Mockus has an uphill, though not impossible, battle on his hands. The Colombian electorate is fickle and not very ideological. In the congressional elections last March the Greens obtained just over 530,000 votes, but 1.8 million voted in the ‘internal’ consultation to choose Mockus as the Green’s candidate and now more than three million voted for him in the presidential elections. The poor congressional election results can be explained partly by corruption and the buying of votes with cash payments or promises for schools, roads etc by other parties.
The presidential elections, too, are not immune to a little bit of vote rigging. According to Gustavo Petro, the candidate for the Polo Democrático, approximately one million dollars was spent on bribing voters in the first round, particularly on the Caribbean coast. It is a common practice, even in Bogotá where a vote goes for 10 to 15 dollars with lunch thrown in for good measure. However, Colombians tend to ignore local concerns and promises made when it comes to the presidential elections.
The crowds that gathered at Mockus’ post-electoral rally chanted “It can be done” and they are probably right – it is possible though not probable. The Conservatives have all but pledged their 4% to Santos, the Liberals are divided but the regional sections in Santander and Valle de Cauca have publicly stated they will support Santos, making it all but academic what Cambio Radical and the Polo decide. Mockus needs to convince a section of the more than 50% of the electorate that did not vote to turn out for him on June 20th.
The real Mockus
But what of Mockus (pictured)? Is he really the opposition to Uribe? When the polls placed him on a par with Santos there was a tizzy of activity on the internet, particularly from the left pointing to his record as Chancellor of the National University and his role as Mayor of Bogotá. The record of Mockus, Peñalosa and Garzón, the three ex-mayors of Bogotá that are the driving force behind the Green’s electoral success, has passed into the realm of legend rather than having been subjected to any serious analysis. Services were privatised or outsourced and every year 250,000 had their water supply cut off due to non-payment of bills, whilst at the same time the price of water went through the roof. The Mayor’s office put up 93% of the cost of building the Transmilenio rapid transport system and now covers the maintenance costs, but only receives 5% of the profits. All of this is true but was of little consequence in the debate.

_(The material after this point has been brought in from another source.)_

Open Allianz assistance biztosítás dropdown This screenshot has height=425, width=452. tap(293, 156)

The debate, such that it was, amounted to no more than an organised exchange of soundbites. Candidates were lined up on televised panels and asked a series of questions to which they responded in under a minute with very little cross-examination if any. In many cases each candidate was asked a different question. The format left no room for real debate. Gustavo Petro declared that he wanted a government with no more extrajudicial executions. Santos, who as Minister for Defence bore responsibility for the so called “False Positives” (this was the euphemism given to judicial executions carried out by the army of young people dressed up in uniform and then presented as guerrillas killed in combat), was able to just simply reply “So do I” and there it stood. Mockus when was able to get away with declaring that he couldn’t recall what position he took on Colombia’s aerial bombardment and invasion of a FARC camp in Ecuador. The debates were not debates.

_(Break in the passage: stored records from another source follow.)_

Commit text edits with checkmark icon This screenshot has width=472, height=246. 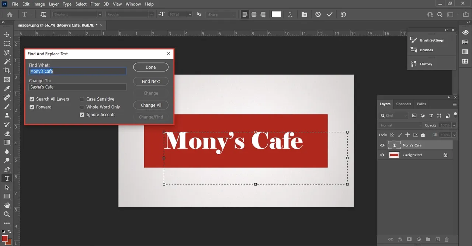pos(330,14)

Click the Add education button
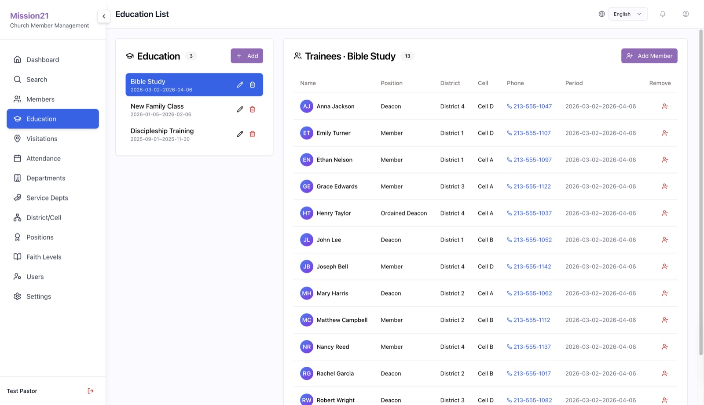[247, 56]
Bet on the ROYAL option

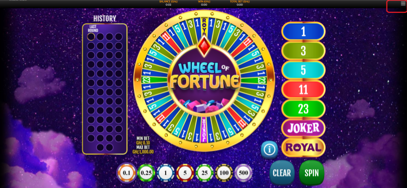tap(303, 148)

For the purposes of this article I forced myself to watch the penultimate and final debates in their entirety and at the end I was left with the feeling that I should have indulged in the joys of cable and switched over to Dr House halfway through, as I had done on previous occasions. I did read the newspaper reports but they were only slightly better than the debates.

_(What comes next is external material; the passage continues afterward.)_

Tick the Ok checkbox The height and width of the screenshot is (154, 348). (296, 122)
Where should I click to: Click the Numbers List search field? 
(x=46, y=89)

Mockus’ popularity is not the product of a profound challenge to the politics of the last eight years. Just before the elections he declared to the press how much he admired the good work of Uribe and he like all of the other candidates, including Petro, declared that he would continue with Uribe’s policy of Democratic Security. The contradiction between this and his promise for ethical government or his slogan that life is sacred was never explored. He is very much a creation of the media.
Parallels with Uribe
In many ways his rapid rise parallels that of Uribe, a candidate who came out of nowhere to take the presidency in the midst of a concerted media campaign. Uribe won the 2002 elections promising zero corruption and the military defeat of the FARC and the ELN. The fact that guerrillas, though cornered, remain strong or that his government turned out to be the most corrupt in Colombian history has not dented that image. The scandals that have dogged his eight years are put down to the failings of individuals. For a time it seemed that he would emulate Uribe’s victory with a promise to introduce, perhaps for the first time ever, a dose of ethics to Colombian politics. The scandals, it seemed, would do for him what the failure of Pastrana’s negotiations with the FARC did for Uribe. The difference is, of course, that Uribe challenged the Pastrana government as such and not just the failings of individuals.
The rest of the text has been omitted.